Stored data
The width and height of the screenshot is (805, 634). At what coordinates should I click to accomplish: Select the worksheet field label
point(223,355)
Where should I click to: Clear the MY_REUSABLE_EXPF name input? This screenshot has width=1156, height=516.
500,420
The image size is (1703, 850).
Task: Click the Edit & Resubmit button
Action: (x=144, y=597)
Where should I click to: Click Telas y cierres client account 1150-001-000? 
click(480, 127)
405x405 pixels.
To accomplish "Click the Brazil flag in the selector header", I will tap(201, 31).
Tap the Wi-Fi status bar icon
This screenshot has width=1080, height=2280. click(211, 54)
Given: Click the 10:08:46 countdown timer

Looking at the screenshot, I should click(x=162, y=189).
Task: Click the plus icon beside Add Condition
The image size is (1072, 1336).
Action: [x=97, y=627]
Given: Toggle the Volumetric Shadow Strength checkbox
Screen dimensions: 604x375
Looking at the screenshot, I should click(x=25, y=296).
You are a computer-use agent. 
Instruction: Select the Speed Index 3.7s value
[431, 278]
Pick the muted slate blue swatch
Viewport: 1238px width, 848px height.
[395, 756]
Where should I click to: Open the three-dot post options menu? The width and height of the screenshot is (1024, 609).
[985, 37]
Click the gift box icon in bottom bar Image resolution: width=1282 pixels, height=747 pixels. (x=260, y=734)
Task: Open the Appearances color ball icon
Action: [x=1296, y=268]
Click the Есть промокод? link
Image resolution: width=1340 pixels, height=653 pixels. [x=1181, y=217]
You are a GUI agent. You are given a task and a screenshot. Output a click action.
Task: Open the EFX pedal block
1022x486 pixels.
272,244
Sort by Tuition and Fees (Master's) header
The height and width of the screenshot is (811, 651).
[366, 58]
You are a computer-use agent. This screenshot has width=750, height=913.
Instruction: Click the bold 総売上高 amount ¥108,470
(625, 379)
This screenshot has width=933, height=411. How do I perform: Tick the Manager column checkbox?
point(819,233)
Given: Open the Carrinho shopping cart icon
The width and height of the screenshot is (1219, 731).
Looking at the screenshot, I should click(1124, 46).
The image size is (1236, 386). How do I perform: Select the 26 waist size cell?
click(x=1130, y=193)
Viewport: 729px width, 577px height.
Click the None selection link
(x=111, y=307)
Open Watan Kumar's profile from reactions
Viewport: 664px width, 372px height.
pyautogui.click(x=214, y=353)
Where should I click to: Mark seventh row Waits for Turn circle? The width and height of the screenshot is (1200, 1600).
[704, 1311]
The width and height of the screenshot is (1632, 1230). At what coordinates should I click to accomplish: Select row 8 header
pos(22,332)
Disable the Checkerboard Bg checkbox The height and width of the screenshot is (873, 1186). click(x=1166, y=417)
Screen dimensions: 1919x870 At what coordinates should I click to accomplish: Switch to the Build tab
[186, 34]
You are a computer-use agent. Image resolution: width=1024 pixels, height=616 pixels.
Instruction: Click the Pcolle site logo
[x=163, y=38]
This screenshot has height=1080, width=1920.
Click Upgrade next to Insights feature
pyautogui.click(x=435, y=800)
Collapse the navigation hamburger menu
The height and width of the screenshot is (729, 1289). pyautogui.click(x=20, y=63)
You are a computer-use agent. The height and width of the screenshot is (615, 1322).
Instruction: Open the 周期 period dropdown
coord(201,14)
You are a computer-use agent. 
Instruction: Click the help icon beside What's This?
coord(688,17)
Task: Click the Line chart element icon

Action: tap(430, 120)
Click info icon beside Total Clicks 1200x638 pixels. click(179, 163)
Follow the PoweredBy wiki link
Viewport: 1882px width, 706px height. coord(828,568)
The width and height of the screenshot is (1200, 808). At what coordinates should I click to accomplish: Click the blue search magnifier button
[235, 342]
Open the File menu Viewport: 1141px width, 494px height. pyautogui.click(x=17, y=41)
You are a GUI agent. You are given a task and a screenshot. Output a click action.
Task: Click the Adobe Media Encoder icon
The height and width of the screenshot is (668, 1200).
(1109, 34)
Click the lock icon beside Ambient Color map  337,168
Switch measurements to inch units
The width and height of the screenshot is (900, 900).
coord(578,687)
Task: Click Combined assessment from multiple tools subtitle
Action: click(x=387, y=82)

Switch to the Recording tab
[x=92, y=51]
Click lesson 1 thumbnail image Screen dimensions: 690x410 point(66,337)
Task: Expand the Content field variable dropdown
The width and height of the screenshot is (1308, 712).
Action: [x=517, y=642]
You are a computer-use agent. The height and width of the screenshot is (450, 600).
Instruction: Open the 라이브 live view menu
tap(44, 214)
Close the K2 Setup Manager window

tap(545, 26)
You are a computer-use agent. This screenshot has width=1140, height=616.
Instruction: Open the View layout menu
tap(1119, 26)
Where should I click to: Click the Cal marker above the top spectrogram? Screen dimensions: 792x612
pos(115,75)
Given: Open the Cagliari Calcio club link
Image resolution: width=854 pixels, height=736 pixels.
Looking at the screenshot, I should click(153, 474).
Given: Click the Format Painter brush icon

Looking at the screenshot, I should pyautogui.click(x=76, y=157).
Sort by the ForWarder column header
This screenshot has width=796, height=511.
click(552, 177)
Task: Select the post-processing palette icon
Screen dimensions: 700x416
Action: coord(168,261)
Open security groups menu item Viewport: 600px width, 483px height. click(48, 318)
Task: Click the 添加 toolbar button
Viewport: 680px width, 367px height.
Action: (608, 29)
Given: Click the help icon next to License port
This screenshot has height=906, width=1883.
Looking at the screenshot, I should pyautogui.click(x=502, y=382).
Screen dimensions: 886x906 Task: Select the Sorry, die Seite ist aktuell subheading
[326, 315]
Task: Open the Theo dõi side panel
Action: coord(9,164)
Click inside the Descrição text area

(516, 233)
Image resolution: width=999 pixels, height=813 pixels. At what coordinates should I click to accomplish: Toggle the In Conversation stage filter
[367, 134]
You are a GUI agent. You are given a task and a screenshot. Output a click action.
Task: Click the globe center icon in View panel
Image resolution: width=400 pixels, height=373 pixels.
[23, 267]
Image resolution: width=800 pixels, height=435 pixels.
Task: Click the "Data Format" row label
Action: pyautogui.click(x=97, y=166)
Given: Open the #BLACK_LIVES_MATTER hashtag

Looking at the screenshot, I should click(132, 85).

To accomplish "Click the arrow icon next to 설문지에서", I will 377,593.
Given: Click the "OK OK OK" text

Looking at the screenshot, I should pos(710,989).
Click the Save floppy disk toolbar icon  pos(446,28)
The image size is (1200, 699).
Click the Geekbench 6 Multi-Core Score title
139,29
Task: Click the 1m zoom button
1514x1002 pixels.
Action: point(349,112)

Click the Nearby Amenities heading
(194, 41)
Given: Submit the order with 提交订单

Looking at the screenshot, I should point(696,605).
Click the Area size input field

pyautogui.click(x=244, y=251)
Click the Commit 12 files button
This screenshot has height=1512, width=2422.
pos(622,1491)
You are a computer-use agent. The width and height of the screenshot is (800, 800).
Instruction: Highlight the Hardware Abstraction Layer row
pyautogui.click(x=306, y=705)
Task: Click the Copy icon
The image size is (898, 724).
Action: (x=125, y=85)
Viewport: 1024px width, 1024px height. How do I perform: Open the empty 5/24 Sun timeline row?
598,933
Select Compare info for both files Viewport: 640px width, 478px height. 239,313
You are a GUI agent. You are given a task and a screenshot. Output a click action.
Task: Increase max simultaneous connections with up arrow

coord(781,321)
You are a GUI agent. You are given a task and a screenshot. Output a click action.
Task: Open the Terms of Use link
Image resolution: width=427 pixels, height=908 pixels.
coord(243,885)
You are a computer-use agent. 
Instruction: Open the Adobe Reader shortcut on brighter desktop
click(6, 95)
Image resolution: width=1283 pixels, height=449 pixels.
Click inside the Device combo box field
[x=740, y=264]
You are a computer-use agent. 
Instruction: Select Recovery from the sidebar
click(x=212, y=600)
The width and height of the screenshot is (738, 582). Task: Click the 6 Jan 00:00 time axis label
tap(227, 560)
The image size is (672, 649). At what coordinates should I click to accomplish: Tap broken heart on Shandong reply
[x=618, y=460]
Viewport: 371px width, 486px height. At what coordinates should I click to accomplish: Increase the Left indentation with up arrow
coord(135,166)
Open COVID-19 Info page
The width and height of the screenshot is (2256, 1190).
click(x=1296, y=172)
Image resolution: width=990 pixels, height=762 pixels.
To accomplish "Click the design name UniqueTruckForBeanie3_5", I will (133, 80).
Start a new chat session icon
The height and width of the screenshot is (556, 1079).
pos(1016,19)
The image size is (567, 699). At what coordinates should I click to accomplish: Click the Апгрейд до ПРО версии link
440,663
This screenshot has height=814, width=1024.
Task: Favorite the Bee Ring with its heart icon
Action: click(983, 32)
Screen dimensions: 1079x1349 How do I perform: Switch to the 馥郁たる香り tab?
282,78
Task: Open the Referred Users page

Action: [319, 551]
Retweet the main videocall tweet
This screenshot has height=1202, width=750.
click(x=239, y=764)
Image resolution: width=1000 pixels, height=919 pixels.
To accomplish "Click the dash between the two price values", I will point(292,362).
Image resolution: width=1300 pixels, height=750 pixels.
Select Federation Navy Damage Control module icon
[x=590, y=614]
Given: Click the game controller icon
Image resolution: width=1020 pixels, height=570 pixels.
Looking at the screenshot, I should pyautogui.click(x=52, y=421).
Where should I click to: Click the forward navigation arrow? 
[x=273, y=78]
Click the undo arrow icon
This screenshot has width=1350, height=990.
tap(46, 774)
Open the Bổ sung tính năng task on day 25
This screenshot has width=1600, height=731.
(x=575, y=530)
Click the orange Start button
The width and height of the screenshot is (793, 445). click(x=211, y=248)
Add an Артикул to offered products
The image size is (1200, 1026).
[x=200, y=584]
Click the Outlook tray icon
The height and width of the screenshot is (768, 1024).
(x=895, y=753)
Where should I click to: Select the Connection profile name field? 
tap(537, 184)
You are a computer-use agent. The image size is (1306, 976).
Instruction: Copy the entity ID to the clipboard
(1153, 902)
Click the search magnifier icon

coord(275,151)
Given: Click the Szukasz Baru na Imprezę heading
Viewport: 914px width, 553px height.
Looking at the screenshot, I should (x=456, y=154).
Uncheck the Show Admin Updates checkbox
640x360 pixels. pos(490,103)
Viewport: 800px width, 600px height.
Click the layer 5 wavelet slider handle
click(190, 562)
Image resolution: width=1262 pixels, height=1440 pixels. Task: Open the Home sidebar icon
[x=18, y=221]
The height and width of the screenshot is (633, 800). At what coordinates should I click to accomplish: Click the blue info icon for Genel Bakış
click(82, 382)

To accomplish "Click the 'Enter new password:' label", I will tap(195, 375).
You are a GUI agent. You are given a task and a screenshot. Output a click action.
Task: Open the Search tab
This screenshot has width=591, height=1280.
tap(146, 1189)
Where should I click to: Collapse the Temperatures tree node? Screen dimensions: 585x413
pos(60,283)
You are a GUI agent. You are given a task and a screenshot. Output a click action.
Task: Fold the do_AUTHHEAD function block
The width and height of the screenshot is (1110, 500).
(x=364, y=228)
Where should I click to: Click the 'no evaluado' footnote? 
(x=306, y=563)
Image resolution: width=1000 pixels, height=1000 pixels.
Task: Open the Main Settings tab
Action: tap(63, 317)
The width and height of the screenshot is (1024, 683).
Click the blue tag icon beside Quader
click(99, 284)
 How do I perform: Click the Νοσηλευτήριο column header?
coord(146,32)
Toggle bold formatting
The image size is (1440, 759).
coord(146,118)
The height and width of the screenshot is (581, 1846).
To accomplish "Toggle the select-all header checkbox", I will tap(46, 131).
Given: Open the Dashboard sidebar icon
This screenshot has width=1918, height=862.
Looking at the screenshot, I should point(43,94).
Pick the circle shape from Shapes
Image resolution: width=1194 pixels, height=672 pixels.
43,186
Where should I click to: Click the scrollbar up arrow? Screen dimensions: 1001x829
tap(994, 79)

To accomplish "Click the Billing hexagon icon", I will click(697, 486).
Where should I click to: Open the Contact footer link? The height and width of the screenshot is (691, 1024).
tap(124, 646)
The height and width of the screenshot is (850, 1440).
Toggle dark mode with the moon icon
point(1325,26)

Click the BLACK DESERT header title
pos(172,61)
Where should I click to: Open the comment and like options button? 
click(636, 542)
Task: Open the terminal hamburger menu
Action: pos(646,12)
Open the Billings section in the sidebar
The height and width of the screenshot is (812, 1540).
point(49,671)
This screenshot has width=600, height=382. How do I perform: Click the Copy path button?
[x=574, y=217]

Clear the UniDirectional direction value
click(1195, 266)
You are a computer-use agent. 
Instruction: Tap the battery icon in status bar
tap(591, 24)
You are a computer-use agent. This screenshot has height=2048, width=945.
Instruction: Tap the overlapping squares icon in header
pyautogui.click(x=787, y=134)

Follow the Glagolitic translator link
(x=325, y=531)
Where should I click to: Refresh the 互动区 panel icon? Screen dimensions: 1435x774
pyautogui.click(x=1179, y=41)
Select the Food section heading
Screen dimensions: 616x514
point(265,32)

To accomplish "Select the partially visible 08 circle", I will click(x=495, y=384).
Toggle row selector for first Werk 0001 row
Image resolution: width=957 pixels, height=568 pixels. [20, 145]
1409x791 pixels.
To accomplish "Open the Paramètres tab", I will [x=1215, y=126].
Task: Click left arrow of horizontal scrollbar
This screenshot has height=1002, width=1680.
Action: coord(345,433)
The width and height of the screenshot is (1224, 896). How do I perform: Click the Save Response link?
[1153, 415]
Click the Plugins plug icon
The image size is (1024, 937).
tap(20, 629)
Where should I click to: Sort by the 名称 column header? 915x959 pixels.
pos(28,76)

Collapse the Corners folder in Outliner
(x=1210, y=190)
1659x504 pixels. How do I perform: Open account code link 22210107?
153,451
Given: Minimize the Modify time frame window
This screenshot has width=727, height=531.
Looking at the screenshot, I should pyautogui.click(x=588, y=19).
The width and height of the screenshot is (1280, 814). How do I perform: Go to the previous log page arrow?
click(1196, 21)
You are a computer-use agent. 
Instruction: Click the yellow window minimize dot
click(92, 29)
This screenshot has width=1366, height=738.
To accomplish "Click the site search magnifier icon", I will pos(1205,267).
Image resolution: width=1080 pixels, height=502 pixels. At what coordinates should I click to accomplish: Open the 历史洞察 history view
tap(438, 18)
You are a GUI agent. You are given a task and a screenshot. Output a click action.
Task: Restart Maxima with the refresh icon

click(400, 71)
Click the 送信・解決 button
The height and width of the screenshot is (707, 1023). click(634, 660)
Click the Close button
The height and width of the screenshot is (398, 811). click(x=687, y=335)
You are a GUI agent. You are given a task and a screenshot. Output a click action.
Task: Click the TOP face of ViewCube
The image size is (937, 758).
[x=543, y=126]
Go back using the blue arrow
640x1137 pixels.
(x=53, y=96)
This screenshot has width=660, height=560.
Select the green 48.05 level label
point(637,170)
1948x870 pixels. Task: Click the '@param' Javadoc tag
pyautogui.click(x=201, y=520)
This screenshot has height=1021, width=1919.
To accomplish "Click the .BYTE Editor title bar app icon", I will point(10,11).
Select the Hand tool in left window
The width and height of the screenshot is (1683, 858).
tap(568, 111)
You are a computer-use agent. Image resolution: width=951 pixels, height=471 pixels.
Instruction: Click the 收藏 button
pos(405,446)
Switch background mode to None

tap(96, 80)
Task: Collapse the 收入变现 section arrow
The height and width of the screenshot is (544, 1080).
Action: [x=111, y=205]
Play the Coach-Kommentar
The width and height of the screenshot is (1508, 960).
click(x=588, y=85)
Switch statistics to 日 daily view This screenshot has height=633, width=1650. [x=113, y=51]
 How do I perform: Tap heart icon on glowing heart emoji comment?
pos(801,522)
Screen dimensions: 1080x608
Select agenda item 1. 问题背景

**Task requirements:** Filter the records, keeping only lines that contain "files", and show those lines.

**Answer section:**
Click the Commit 12 files button
Select Compare info for both files Viewport: 640px width, 478px height. 239,313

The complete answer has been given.